Et tous les jours, se mettre à cette gymnastique, essayer d'écarter les petites lâchetés. Faire l'effort de ce courage pour tous les petits gestes, envoyer un message, envoyer une requête, se présenter en ayant chaque fois l'impression d'être nue, me voici, je suis là, je suis FélixeB., FelixeBlizar, ou FélixeBleue, Félixe Bazar, Félixe Bi-zarre, heureuse en latin, ou en grec ancien même si je ne les parle pas,  je suis une fille, je suis venteuse, je suis peureuse, je suis âme-ou-pas (maisjepalpiteauboutdesdoigts), je suis presque poète. Les grands mots comme des fièvres à tempérer. 

Je parlais avec Celar puis aujourd'hui avec Mé. (elles ont le même prénom en vrai et ce n'est pas rien, ce sont au delà de leurs différences, des forces vives, des inspirations solaires) de cet été, de ces deux étés qui semblent rompre la malédiction des étés. Pour la première fois, le carnet a un titre au moment de commencer. D'habitude, je ne vois la cohérence qu'après.
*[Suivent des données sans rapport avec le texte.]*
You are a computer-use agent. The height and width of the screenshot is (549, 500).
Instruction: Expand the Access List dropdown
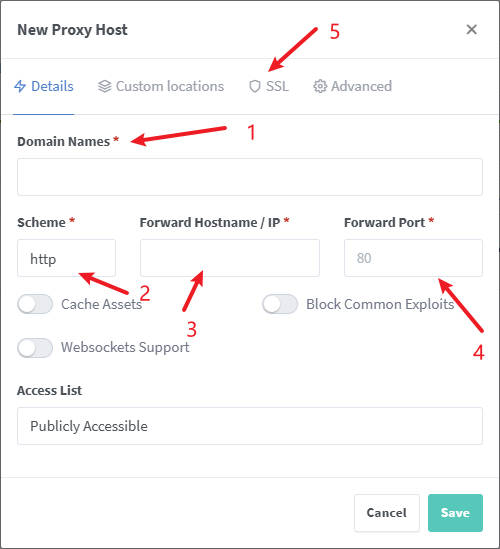point(250,426)
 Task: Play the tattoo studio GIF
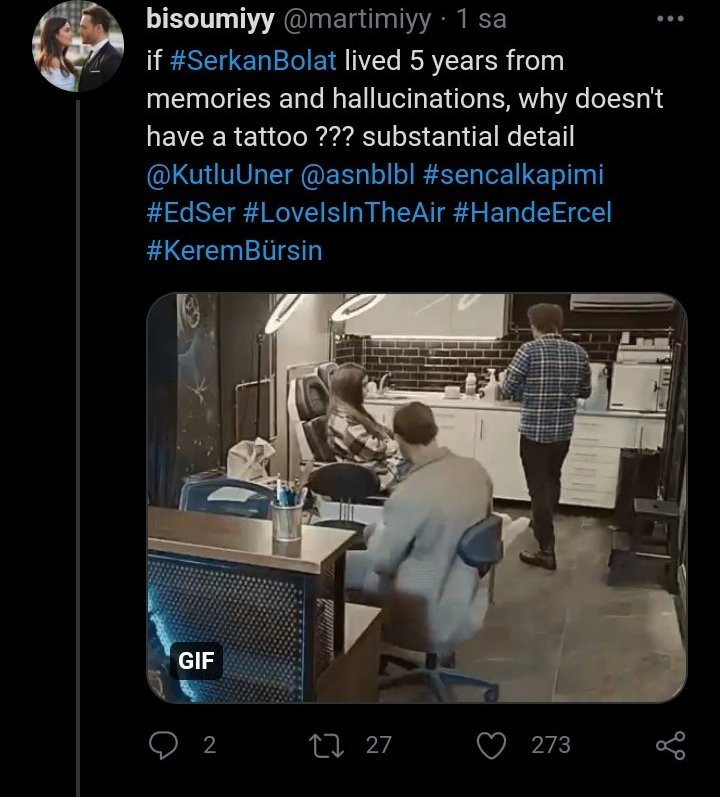point(416,497)
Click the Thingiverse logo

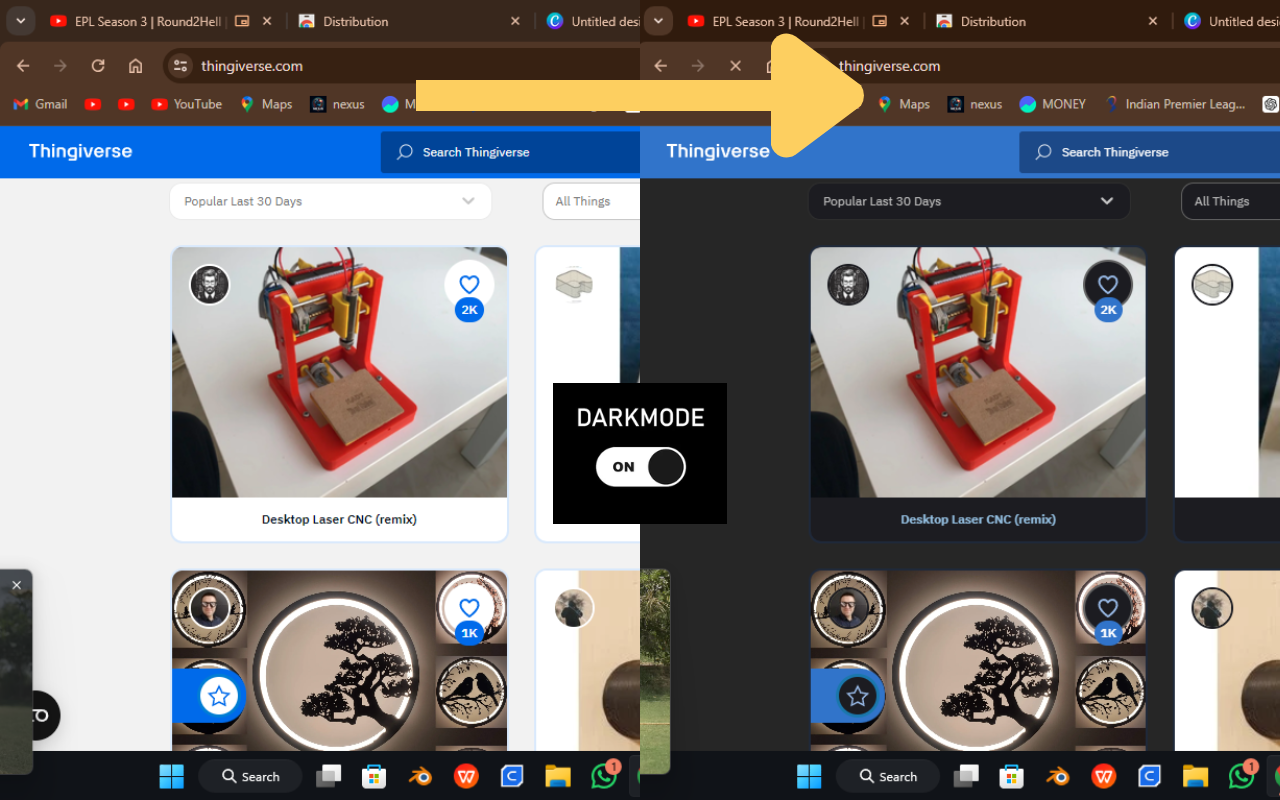pos(80,151)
Cet été, je vois la cohérence. C'est l'été de cette Méditerranée qui ne m'a jamais attirée et qui se met soudain à me parler dans les poèmes en arabe et en italien, dans le chemin du bleu et du orange qui se fraye toujours une voix vers moi, pour que je n'oublie pas où je marche, c'est la pierre à tous les coins de ma vie qui me fait comme un doudou et quelque chose de tranchant pourtant pour décider les mots et les tendons à rompre de temps en temps. L'été de la poussière et du vent (Blizar, est-ce un hasard ?). Et puis si l'on change la focale, au plus large, il y a les mythes, gravés dans la peau, dans la craie, il y a la grandeur dont il ne faut pas toujours avoir peur, il y a la lumière horizontale qui éclaire les cimes et les dalles. Il y a les côtes à gravir encore, la lutte à transformer, la culpabilité à découdre, l'envie à continuer de chercher, avec les mains, sous les graviers. L'envie de continuer à chercher les constellations, les yeux tirés du sol, comme aujourd'hui à la radio, l'inventaire de Prévert, Lhassa , et la conférence sur Verlaine. 
N'avoir peur ni du grand, ni du tout petit. Etre à toutes les échelles à la fois, s'en trouver bien, s'en trouver d'autant plus là. 

Et dans ma mémoire, Pan et Baal qui se mélangent un peu, et enjoignent au présent.

"Sommer, sommer im unsere weissen Bett..."


S'il faut que tout parte de cet été, j'aimerais garder la cicatrice.